Washington Attorney General Bob Ferguson is joining a multi-state lawsuit against the Trump administration over a citizenship question on the 2020 US Census.

Ferguson released the following statement:

"The Census Bureau's own research reveals asking people about their citizenship status could significantly undermine its Constitutional mandate: an accurate count of everyone in the United States, regardless of immigration status," Ferguson said. "If Washington state's large immigrant population isn't accurately counted, the impact on our Congressional representation and billions of dollars in federal funds our state receives could be jeopardized. I won't allow the Trump Administration to play politics with the Census at the expense of all Washingtonians."

The multi-state lawsuit was announced Tuesday morning.

According to the Attorney General's office: "Ferguson has not lost a case brought against the Trump Administration.

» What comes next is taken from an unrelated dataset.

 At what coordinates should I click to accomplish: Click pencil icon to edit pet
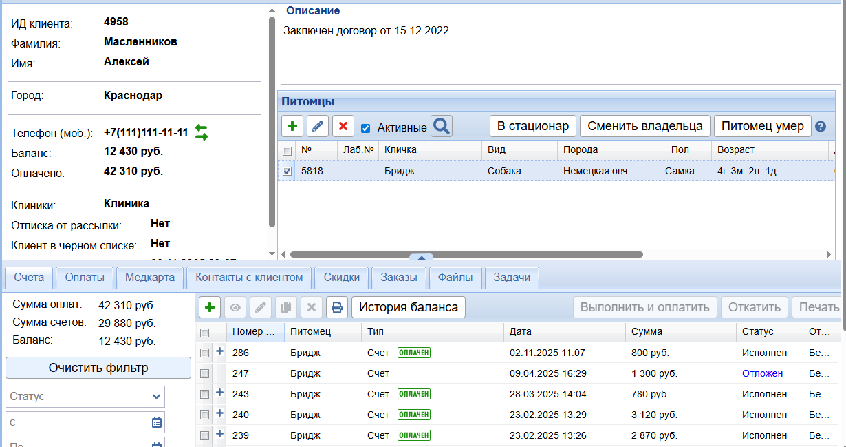coord(317,126)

The Attorney General's Office prevailed in all five cases against the Trump Administration that are completed and there are no more appeals. That does not include four additional successful outcomes that have been or could be appealed, including blocking President Trump's ban on transgender individuals serving in the military and his attempt to end the Deferred Action for Childhood Arrivals (DACA) program."

Seattle and King County officials gathered on Tuesday voicing their opposition to the question and supporting Ferguson’s decision to bring a lawsuit forward.

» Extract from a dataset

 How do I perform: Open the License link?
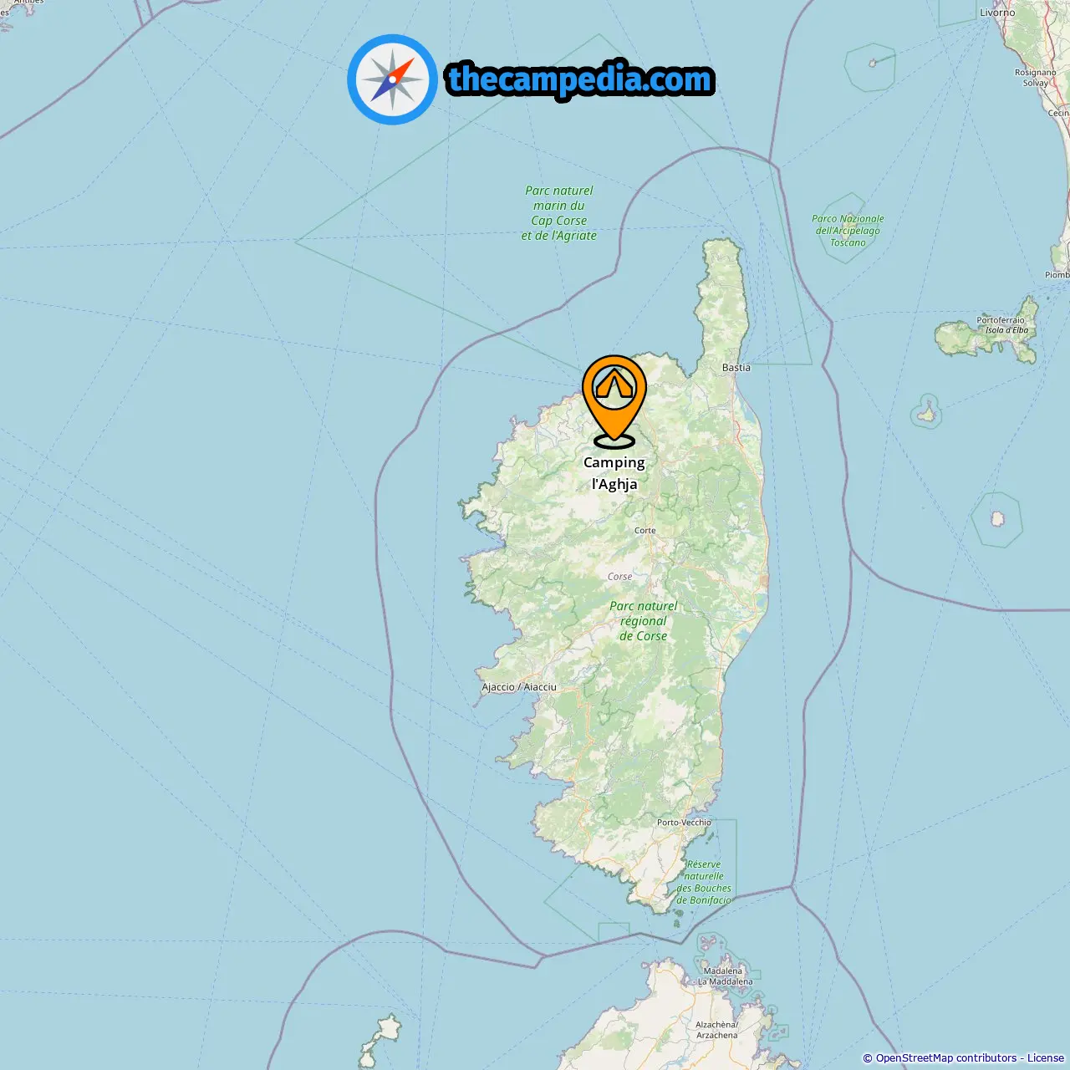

Speaking at El Centro De La Raza, in Seattle's Beacon Hill neighborhood, several King County leaders denounced the decision to include a citizenship question.

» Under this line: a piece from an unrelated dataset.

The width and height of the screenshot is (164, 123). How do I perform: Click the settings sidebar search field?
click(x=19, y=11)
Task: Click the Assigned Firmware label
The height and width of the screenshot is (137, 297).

"First and foremost, we need a full census count and the citizenship question will not help us reach that goal," said Estela Ortega, Executive Director and Co-founder of El Centro De La Raza. "We are already concerned because a census count is critical to ensuring that communities have an equitable share of federal funding and representative government."

"Late yesterday, the administration once again put politics over sound policy and over decades of sound practice. By adding a question about citizenship status to the 2020 census the president once again seeks to use immigrants and refugees for political theater," said King County Executive Dow Constantine.

Seattle’s City Council published a letter, signed by every council member, opposing the change to the 2020 Census. Intended for Secretary Wilbur Ross, the letter cautions the Commerce Department of the ramifications to the city.

“Census data impacts almost every area of City policy-making, and impacts our workforce, businesses, non-profits and citizens even further,” the letter reads in part.

Seattle City Council Census Letter

Statement by Diane Narasaki, Executive Director, Asian Counseling and Referral Service (ACRS)

We at Asian Counseling and Referral Service, or ACRS, are deeply concerned about the Commerce Department’s decision to include a question about citizenship on the decennial census form and question the motives behind it.

The U.S. Constitution required a count of everyone in our country, and does not distinguish between citizens, immigrants and refugees. Decisions on allocating Congressional seats and critically needed federal funds for services and our state’s infrastructure are based on the Census. The Asian and Pacific Islander community is the fastest growing racial group in our state and nation, and 90% of our community members are either immigrants, refugees, or children of immigrants and refugees. Another rapidly growing community with a high proportion of immigrants, the Latino community, is the largest racial minority group in our state. 1 in 5 Washingtonians is either Asian American, Pacific Islander, or Latino. This does not even take into account the many African immigrants and refugees living in our state. Immigrant communities like ours include both documented and undocumented immigrants. With the President’s strident anti-immigrant statements and policies, these immigrants, whether legal or undocumented, are less likely to participate in the census if they are asked about their immigrant status. Our state and our communities will lose critically needed funds, and potentially, political representation, if the opportunity for a new Congressional seat is lost, due to the undercounting of our communities. We strenuously object to the Commerce Departments inclusion of the citizenship question for all these reasons and call on the Commerce Department and Census Bureau to drop this question.